Exercise instructions:
#1 Using the dynamic programming overview, explain in one to three sentences why the problem set should be kept concise.
#2 Carry the dynamic programming overview forward from its final sentence, keeping the same subject.

Document segment:
Dynamic programming is used to solve complex problems. Complex problems are broken into subproblems. Each stage of dynamic programming is a decision making process. At each stage a decision is taken that promotes optimization techniques for upcoming stages.
To carry-out Dynamic Programming following key functional working domain areas has to be considered:
- Problem set
- Methods used to define problem set
- Recursion
- Terminating condition
- Overlapping Subproblems
- Optimization technique
Problem Set should be concise. More concise the problem set is, more time and space efficiency is achieved. Problem set is generated using conditions, Conditions are used to filter problem set elements. Filter conditions are defined as per the requirement of the problem.
In Dynamic programming the solution formula is applied to the problem set which gives results. The solution formula is again applied to the result obtained and this process continues until the dynamic programming objective is obtained. Each time the solution formula is applied it must give the optimal value.
A problem can be treated as a dynamic programming problem if and only if the solution set itself represents the problem and contains conditions that lead to problem termination. It depends on the experience of the analyst that it identifies the problem as the dynamic programming problem and defines tight boundary conditions.

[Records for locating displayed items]
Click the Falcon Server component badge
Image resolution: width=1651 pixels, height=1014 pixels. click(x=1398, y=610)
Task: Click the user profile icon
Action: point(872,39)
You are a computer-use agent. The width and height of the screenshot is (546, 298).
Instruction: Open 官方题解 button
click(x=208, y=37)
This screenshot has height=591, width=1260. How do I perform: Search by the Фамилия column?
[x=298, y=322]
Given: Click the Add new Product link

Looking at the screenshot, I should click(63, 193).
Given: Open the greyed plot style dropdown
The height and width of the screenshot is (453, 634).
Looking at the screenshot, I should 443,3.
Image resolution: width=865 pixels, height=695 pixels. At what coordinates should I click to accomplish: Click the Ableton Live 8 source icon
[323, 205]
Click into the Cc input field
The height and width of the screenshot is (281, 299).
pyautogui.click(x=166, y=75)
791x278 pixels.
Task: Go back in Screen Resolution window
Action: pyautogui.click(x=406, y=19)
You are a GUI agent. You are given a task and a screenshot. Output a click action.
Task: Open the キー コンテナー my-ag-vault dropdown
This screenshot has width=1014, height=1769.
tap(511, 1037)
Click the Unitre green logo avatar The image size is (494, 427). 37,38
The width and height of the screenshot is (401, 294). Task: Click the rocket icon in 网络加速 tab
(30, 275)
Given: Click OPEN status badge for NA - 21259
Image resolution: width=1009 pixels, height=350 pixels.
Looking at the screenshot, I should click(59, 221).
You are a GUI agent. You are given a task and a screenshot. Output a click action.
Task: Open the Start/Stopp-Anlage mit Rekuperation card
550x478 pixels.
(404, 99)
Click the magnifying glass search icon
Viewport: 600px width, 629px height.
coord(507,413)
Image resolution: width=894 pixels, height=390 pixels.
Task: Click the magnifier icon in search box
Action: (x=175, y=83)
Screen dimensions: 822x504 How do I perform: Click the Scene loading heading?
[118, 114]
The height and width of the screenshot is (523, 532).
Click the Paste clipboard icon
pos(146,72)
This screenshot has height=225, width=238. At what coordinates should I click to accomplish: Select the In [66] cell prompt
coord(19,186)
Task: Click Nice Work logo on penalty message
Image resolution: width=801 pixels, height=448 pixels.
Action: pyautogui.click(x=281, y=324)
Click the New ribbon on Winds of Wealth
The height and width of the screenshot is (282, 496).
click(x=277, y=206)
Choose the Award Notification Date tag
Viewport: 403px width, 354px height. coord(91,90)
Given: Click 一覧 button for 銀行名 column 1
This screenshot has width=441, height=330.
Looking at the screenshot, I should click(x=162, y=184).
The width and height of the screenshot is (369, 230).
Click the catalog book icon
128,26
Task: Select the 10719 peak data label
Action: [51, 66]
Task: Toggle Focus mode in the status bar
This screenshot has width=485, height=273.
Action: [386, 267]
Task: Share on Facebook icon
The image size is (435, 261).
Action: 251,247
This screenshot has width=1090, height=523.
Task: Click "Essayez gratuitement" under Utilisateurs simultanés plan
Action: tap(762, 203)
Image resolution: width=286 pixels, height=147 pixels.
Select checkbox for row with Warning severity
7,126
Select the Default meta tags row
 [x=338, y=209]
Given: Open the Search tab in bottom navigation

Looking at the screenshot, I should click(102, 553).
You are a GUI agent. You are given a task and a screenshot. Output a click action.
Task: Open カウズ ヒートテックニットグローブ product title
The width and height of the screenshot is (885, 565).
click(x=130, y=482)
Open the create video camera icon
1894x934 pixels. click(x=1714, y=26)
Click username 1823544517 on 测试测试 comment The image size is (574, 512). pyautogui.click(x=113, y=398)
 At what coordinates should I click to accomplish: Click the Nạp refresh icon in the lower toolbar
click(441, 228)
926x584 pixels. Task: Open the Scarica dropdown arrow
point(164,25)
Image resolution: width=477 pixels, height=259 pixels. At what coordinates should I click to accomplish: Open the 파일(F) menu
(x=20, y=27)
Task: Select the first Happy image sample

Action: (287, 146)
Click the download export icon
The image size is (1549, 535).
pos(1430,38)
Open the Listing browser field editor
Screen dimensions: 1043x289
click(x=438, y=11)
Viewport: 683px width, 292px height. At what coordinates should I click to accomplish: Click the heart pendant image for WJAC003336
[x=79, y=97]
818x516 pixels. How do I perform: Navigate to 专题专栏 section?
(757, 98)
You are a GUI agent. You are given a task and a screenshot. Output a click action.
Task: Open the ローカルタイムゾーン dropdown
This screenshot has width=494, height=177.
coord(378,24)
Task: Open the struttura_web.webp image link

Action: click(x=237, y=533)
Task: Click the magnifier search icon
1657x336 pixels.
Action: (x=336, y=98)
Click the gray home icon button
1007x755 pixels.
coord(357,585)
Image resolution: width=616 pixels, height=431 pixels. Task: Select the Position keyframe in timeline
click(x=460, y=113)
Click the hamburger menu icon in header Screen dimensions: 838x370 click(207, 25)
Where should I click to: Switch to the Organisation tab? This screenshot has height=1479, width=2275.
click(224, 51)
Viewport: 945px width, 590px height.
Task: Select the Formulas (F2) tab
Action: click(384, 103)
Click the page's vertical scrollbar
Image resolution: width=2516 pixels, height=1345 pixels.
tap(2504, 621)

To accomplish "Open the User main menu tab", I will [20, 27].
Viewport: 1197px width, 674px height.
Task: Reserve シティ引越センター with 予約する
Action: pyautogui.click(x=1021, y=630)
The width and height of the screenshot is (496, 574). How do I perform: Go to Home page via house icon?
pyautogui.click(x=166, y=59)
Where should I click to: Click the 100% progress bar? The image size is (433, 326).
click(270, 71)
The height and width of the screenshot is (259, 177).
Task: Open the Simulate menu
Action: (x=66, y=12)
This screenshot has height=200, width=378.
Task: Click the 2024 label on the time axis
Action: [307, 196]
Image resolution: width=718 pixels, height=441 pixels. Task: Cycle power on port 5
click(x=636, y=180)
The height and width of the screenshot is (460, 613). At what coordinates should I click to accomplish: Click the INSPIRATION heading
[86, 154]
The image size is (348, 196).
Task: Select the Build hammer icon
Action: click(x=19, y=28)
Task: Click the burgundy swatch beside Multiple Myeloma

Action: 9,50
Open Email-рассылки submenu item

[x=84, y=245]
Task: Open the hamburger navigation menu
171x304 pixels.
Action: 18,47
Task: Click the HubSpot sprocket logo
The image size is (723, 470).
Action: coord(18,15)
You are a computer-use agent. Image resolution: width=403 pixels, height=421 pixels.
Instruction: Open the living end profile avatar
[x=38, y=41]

The answers:
#1 The problem set should be concise because the more concise it is, the more time and space efficiency is achieved.

#2
Dynamic programming is used in Mathematics, Computer programming, Bioinformatics etc.,
Following methods are often used to generate a problem set of dynamic programming:
- Combinatorial Method
- Generating functions
- Transfer matrices
- Recurrence relation
- Graphical representation
Combinatorial method is based on binomial expression. Binomial expression is used to find possible filter conditions that may be used to form a problem set.
Generating functions from sequences. Sequences decide the condition and complexity of the problem. Using generating function recurrence of sequence is investigated based on which condition is decided to build the problem set.
Transfer matrices are used to develop relation matrices based on qualifying conditions. Conditions on which matrices are developed are pre-defined. If the problem is known at the very beginning then an optimal problem set can be obtained using simple matrix operations.
Recurrent relations define a sequence based on a predefined condition. In recurrence relation, next term is a function output of the previous terms. A problem may be defined using recurrence relation.
Graphical representation is used when the problem set consists of numerical values. A relation is developed among numerical values using graphs and this graph is used to form a problem set. Graphs depict relationships among two variables which themselves are constituent elements of the problem set. Relationships among variables are depicted using algebraic expressions.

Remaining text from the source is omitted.